4 Replies Latest reply on May 16, 2014 1:44 AM by diggeralmu

    Zero width space / discretionary line break exported PDF issue

    diggeralmu

      Greetings,

       

      I'm currently using Indesign CS6 and there are cases where i have to insert a discretionary line break / zero width space (U+200B) inside a word  (e.g for long numbers or long text which cannot fit inside a cell width).

       

      The problem is when the PDF is exported, and I open it in Adobe Reader / Acrobat Reader, when I try to select a word in the PDF and copy it, there are spaces where the discretionary line break is inserted (regardless if the line break was needed or not).

      Searching for the word which the exact word also fails. (need to add spaces where the discretionary line breaks are located).

      -----

      eg. Legislation (I added a zero width space for every 3 characters)

       

      Legisl

      ation

       

      copied word is "Leg isl ati on".

      search keyword should be  "Leg isl ati on" so pdf reader can find the text. (Legislation does not work).

      -----

      It is weird because discretionary / soft hyphen works great (both in copying and searching) except from the fact that it has a hyphen character shown in the displayed text (prefer if it would look the same as in MSWord)

       

      Is there something missing in my setup. or is this is a bug / issue with indesign for zero-width space?

      Is there any other character (except from above 2 characters)  that i can use in Indesign that when I export the PDF will allow me to search the word in the PDF using the word itself?

       

      Thanks

        • 1. Re: Zero width space / discretionary line break exported PDF issue
          Peter Spier Most Valuable Participant (Moderator)

          I'm not sure what you expect here. Zero-width or not, it's still a space character.

          • 2. Re: Zero width space / discretionary line break exported PDF issue
            diggeralmu Level 1

            Please see attached samples:

             

            Soft hyphen

            s000.tinyupload.com/index.php?file_id=82726988057059548862

             

            Zero width space

            s000.tinyupload.com/index.php?file_id=66010187485652230796

             

            You can open them in adobe reader / acrobat  (seems other readers fail to exclude the characters even for soft hyphen).

             

            Notice that in the soft hyphen sample, when you search for "Legislation", the whole text Legis-lat-ion in the cell was found and highlighted. (the hyphens were excluded from the actual text).

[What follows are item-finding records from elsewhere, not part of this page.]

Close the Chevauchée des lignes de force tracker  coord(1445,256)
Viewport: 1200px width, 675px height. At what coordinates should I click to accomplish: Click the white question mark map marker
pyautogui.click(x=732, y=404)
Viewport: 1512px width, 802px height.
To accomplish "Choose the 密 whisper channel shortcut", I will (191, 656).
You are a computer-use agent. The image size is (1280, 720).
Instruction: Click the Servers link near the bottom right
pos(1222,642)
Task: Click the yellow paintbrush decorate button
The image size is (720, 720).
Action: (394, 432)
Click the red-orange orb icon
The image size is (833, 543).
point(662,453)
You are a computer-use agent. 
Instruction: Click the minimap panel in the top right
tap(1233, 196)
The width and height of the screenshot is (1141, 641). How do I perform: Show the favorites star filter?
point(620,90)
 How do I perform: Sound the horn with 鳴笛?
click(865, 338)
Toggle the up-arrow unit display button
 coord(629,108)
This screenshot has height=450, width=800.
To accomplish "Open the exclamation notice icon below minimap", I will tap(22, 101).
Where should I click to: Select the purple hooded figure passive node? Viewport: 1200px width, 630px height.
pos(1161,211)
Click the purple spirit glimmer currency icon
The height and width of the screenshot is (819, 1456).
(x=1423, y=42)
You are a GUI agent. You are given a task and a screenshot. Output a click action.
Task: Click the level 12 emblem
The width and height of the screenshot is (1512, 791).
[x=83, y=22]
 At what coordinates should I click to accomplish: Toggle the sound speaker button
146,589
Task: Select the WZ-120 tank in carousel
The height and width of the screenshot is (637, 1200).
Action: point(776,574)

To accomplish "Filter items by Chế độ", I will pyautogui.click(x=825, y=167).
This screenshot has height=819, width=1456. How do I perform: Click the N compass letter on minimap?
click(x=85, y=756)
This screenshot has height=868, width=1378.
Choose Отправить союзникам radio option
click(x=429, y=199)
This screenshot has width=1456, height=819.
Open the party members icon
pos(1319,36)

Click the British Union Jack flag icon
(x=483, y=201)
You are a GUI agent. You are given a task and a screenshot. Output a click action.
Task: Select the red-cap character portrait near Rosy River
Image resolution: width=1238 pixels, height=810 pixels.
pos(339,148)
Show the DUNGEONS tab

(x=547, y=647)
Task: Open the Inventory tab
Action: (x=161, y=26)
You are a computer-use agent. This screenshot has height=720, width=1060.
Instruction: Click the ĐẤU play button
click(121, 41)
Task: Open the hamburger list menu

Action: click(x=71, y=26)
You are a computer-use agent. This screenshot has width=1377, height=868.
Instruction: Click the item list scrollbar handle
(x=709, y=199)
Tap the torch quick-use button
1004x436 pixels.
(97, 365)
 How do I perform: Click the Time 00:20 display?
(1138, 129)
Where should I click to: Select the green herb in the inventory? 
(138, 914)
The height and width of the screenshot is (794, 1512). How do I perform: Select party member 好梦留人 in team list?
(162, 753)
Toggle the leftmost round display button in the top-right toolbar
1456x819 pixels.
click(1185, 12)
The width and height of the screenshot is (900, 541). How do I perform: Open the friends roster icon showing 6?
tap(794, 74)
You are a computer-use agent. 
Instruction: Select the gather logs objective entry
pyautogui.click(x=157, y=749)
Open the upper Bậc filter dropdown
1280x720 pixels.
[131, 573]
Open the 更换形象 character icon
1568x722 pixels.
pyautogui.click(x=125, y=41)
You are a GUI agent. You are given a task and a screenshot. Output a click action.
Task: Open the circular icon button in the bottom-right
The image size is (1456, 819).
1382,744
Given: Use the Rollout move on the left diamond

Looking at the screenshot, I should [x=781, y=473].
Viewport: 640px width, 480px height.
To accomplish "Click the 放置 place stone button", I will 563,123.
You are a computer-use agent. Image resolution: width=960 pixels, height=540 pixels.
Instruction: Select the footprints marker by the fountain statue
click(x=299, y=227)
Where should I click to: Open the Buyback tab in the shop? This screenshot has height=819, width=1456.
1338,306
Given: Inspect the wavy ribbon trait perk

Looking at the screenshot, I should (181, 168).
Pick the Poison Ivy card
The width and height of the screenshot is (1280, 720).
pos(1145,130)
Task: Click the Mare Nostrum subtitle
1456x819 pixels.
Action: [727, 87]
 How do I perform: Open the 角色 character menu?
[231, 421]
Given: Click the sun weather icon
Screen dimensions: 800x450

            You can also select the text and copy it and only "Legislation" will be copied.

             

            But in the Zero width space sample, when you search for "Legislation", the text in the cell will not be selected/includedi n the search result. You must add actual space (u+0020) character  where the hidden zero width spaces so that the text in the cell is highlighted. When selecting and copying, spaces will also appear within "Legislation".

             

            It seems weird that they have different behaviors when they are both discretionary characters. (Though I'm not sure if the problem is in Indesign or PDF viewer, though it was reported to me that exporting MSword word wrapped text to PDF using save as PDF in Word 2007 / 2010 will follow the exclude behavior, though I have yet to verify it as I have no MS word 2007/2010)

             

            Though I think indesign is somewhat treating the zero width space as normal space when exported to PDF. (such that adobe reader / acrobat will extract it as such).

             

            Thanks

            • 3. Re: Zero width space / discretionary line break exported PDF issue
              Peter Spier Most Valuable Participant (Moderator)

              The zero-with space is used as a discretionary character, but it really isn't.

              • 4. Re: Zero width space / discretionary line break exported PDF issue
                diggeralmu Level 1

                Noted on that.


                Though I have checked the actual pdf content stream and it seems Indesign is actually inserting 000A (space) where the 200B (zero-width space) characters are in the exported PDF file. Which is clearly wrong as I expect the PDF text content stream to have the same text content as the Indesign source file as much as possible.

                 

                Can anyone confirm if this is an Indesign bug? (I have also submitted an inquiry using the wishlist form)

                 

                In comparison with MS word 2007/2010, if you place zero width spaces, they handle it by not placing the zero width spaces in the PDF content stream and word break is done via text positioning/text showing operators present in PDF specifications. This allows copying / searching with the whole word in the MS Word PDF exported document.

                Though it is also wrong as they are removing characters, this removal may be acceptable as zero width spaces are supposedly invisible characters.